AUSGANGSTEXT:
○ ○ ○

Noch immer liegt die Impfquote in den Haßbergen unter dem bundesweiten Schnitt. Auch im regionalen Vergleich hinkt sie teilweise weit hinterher (siehe auch Seite 18). „In der Anfangszeit lagen wir noch weiter zurück, wir konnten etwas aufholen“, fasst der Leiter der Verwaltungsgruppe Impfzentrum zusammen. „Es wird aber zunehmend schwerer“, sagt André Kuhn – die Impfzahlen derzeit seien im Keller. In aktuellen Zahlen liegt die Quote der Grundimmunisierten in den Haßbergen bei 71,4 Prozent, geboostert sind 56,6 Prozent (Stand Donnerstag). Auf die Frage aus der Runde, weshalb wohl die Quote trotz der massiven Anstrengungen weiter so gering sei, hatte André Kuhn nur eine Vermutung: In ländlichen Regionen sei die Impfbereitschaft meist geringer als in den Großstädten.

3. Impfungen nach Alter

In der Aufschlüsselung der Impfungen nach Altersgruppen zeigt sich, dass die Boosterimpfungen im Alter scheinbar stark abnehmen. Was allerdings der Tatsache geschuldet sei, dass die Boosterimpfungen zunehmend über die Hausärzte geleistet würden, wie André Kuhn erklärt. Impfzahlen von Haus- und Betriebsärzten waren in der Übersicht nicht enthalten. Der zweite Ausreißer in der Gruppe der unter 20-Jährigen liege schlicht im zeitlichen Verzug: Sie kamen erst spät zur Grundimmunisierung, folglich steht bei vielen der Booster erst noch aus.

○ ○ ○

[Gespeicherte Dateneinträge]
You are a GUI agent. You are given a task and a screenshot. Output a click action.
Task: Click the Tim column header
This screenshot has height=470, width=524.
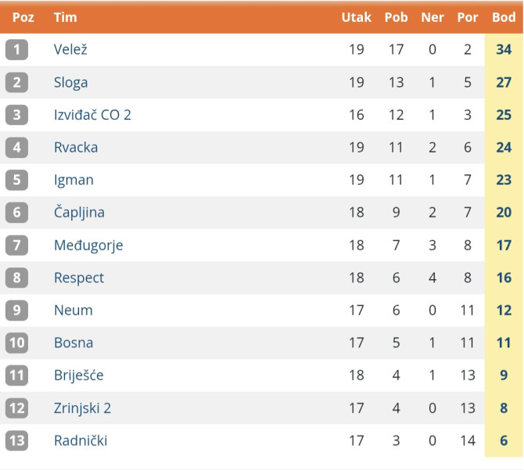click(65, 17)
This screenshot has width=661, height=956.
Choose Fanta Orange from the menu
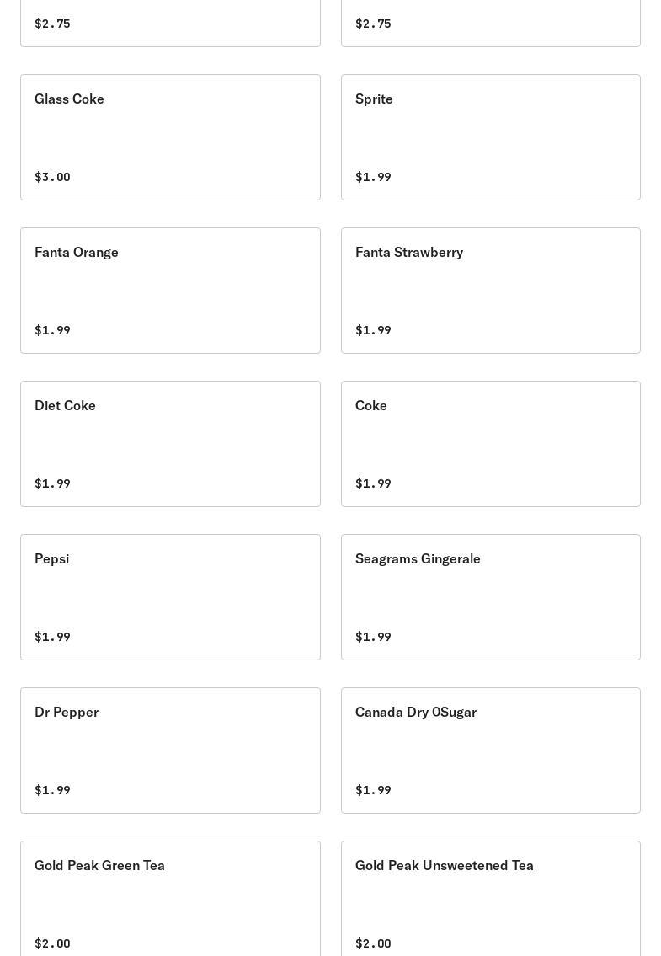click(x=170, y=291)
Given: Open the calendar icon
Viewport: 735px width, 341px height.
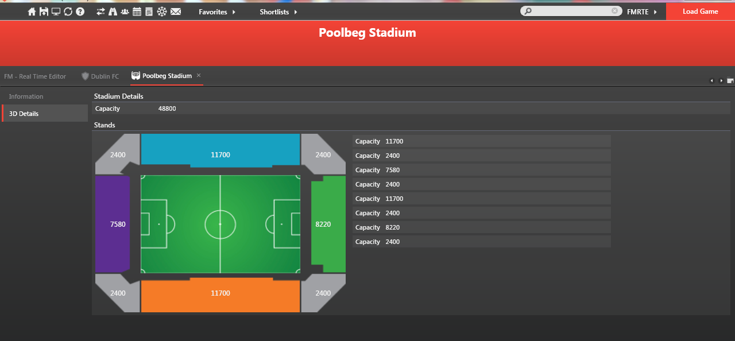Looking at the screenshot, I should point(137,11).
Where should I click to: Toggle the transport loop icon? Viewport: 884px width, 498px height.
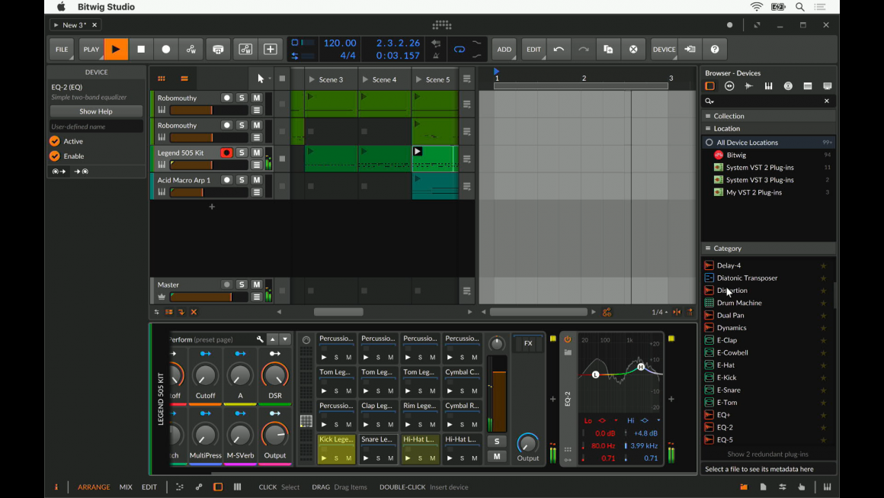(459, 50)
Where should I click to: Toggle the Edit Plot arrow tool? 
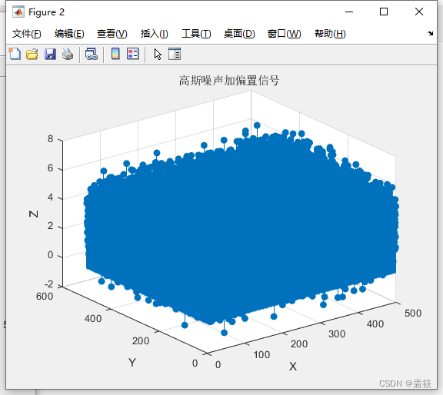pos(158,54)
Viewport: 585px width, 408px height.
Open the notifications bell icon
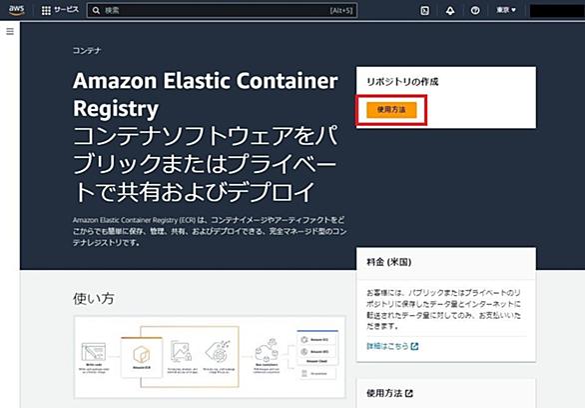pyautogui.click(x=450, y=10)
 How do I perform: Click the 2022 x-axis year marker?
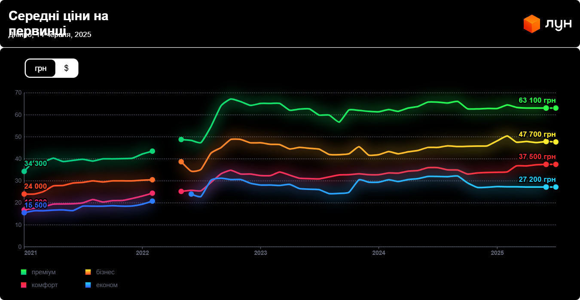142,253
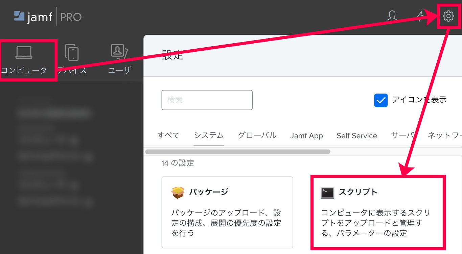Toggle the アイコンを表示 checkbox
The height and width of the screenshot is (254, 462).
[381, 100]
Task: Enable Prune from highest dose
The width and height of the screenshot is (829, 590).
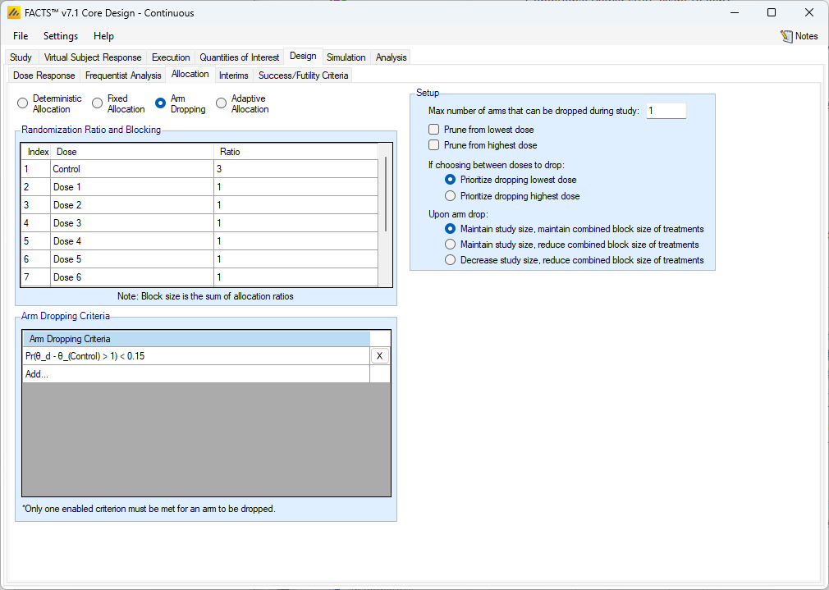Action: pyautogui.click(x=433, y=145)
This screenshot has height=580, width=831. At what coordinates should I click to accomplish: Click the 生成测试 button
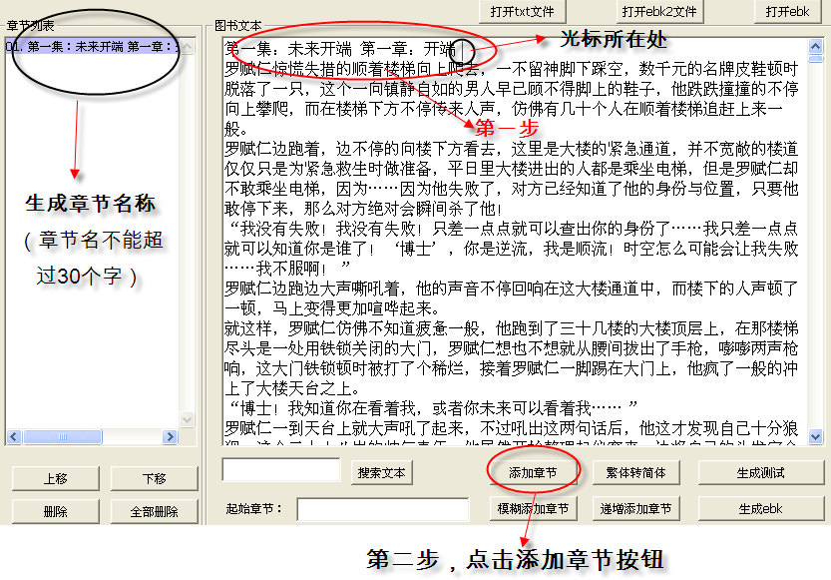760,472
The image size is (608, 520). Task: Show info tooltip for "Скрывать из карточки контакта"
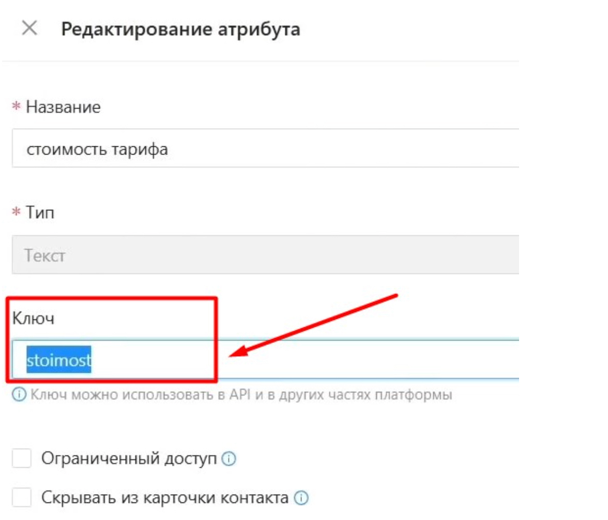click(x=301, y=499)
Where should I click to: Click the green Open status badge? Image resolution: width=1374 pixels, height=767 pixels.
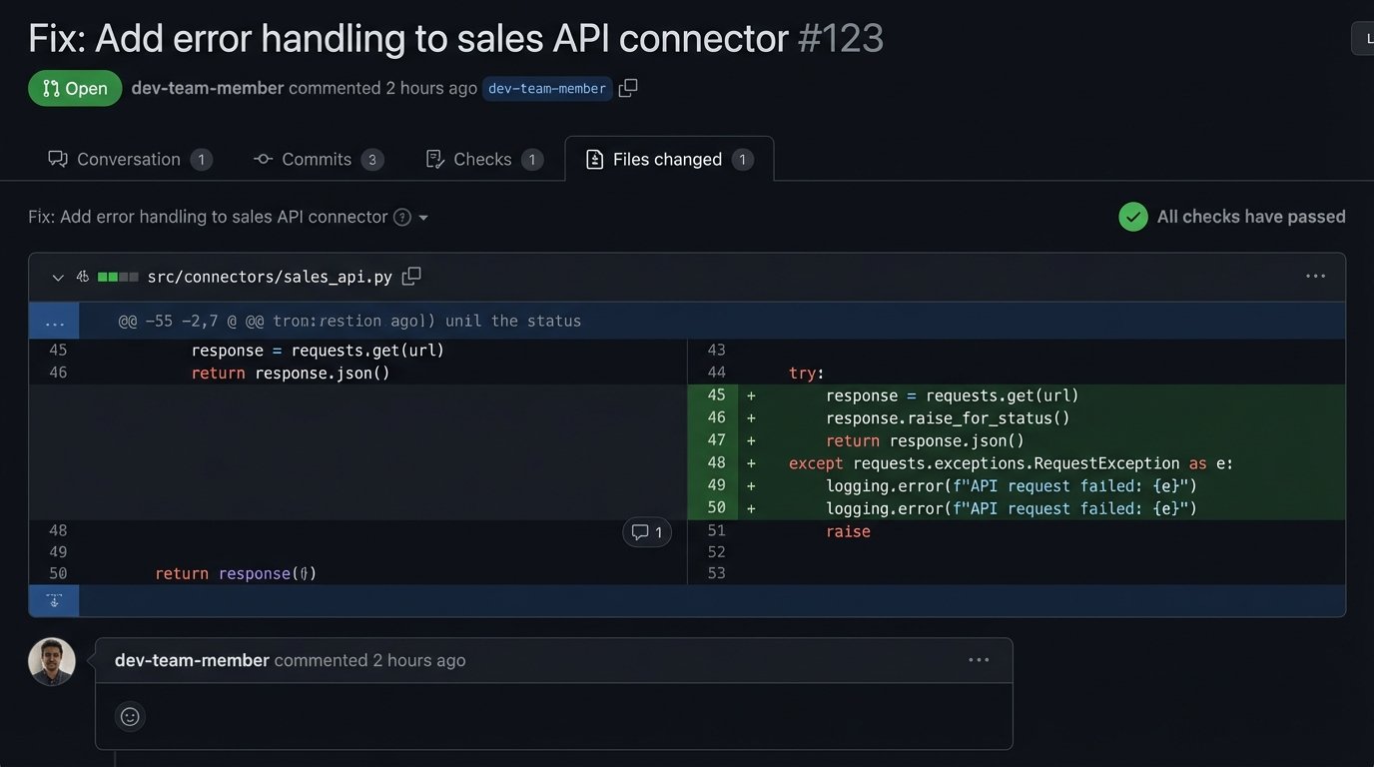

○ ○ ○

AUFGABEN:
A: Beantworte diese Fragen mithilfe des Textes zur Impfquote in den Haßbergen.
(i) Wie hoch ist dort laut Stand Donnerstag die Quote der Grundimmunisierten?
(ii) Welche Vermutung äußert André Kuhn zur weiterhin geringen Quote?
(iii) Über wen werden die Boosterimpfungen laut André Kuhn zunehmend geleistet?
B: Prüfe, ob die einzelnen Aussagen mit dem Text zur Impfquote in den Haßbergen übereinstimmen, und belege jede Antwort mit einem wörtlichen Zitat.
(i) Die Impfquote in den Haßbergen liegt über dem bundesweiten Schnitt.
(ii) Impfzahlen von Haus- und Betriebsärzten waren in der Übersicht enthalten.
(iii) Die unter 20-Jährigen kamen erst spät zur Grundimmunisierung.
C: Schreibe den Text zur Impfquote in den Haßbergen im Anschluss an seinen letzten Satz weiter.
Die Auflistung stammt aus einer anderen Quelle.

ANTWORTEN:
A:
(i) Sie liegt bei 71,4 Prozent.
(ii) In ländlichen Regionen sei die Impfbereitschaft meist geringer als in den Großstädten.
(iii) Über die Hausärzte.

B:
(i) Nein: „Noch immer liegt die Impfquote in den Haßbergen unter dem bundesweiten Schnitt.“
(ii) Nein: „Impfzahlen von Haus- und Betriebsärzten waren in der Übersicht nicht enthalten.“
(iii) Ja: „Sie kamen erst spät zur Grundimmunisierung“

C:
4. Der Tot-Impfstoff

Große Hoffnung lag auf der Einführung des sogenannten „Tot-Impfstoffes“ – die Hoffnung aber habe sich zerschlagen, so André Kuhn. Nachdem die Anfragen weiterhin im einstelligen Bereich lägen, wird die Novavax-Impfung nur noch im Impfzentrum Königsberg angeboten. Denn: In einer Ampulle befinden sich zehn Dosen, nach Anbruch ist eine Ampulle nur sechs Stunden haltbar. Ist die Nachfrage zu gering, müssten zu viele Dosen entsorgt werden.

5. Die Aktionen

Viele Vorschläge wurden seit der ersten Impfkonferenz im Januar umgesetzt. Es gibt mittlerweile eine medizinische Impfberatungshotline, auch von Ärzten mit verschiedenen Sprachkenntnissen, Impftermine in verschiedenen Sprachen, ein Aufklärungsangebot an Schulen sowie Informationen und Beratungen in Pflegeeinrichtungen. Die Nachfrage sei allerdings durchwachsen, gesteht André Kuhn. Auch, was die Abfrage bei den 26 Landkreiskommunen speziell nach Personengruppen mit Migrationshintergrund betrifft, die man erreichen wollte: Rückmeldungen habe es nur von neun Gemeinden gegeben. 80 Unternehmen wiederum hätten ihre Impfzahlen gemeldet, die durchweg gut sind: So sind etwa 89 Prozent der Mitarbeiter grundimmunisiert, rund 63 Prozent geboostert. Interesse an weiteren Impfangeboten gäbe es nicht. Ebenfalls gering sei die Resonanz auf direkte Einladungsschreiben an alle leistungsberechtigten des Jobcenters gewesen.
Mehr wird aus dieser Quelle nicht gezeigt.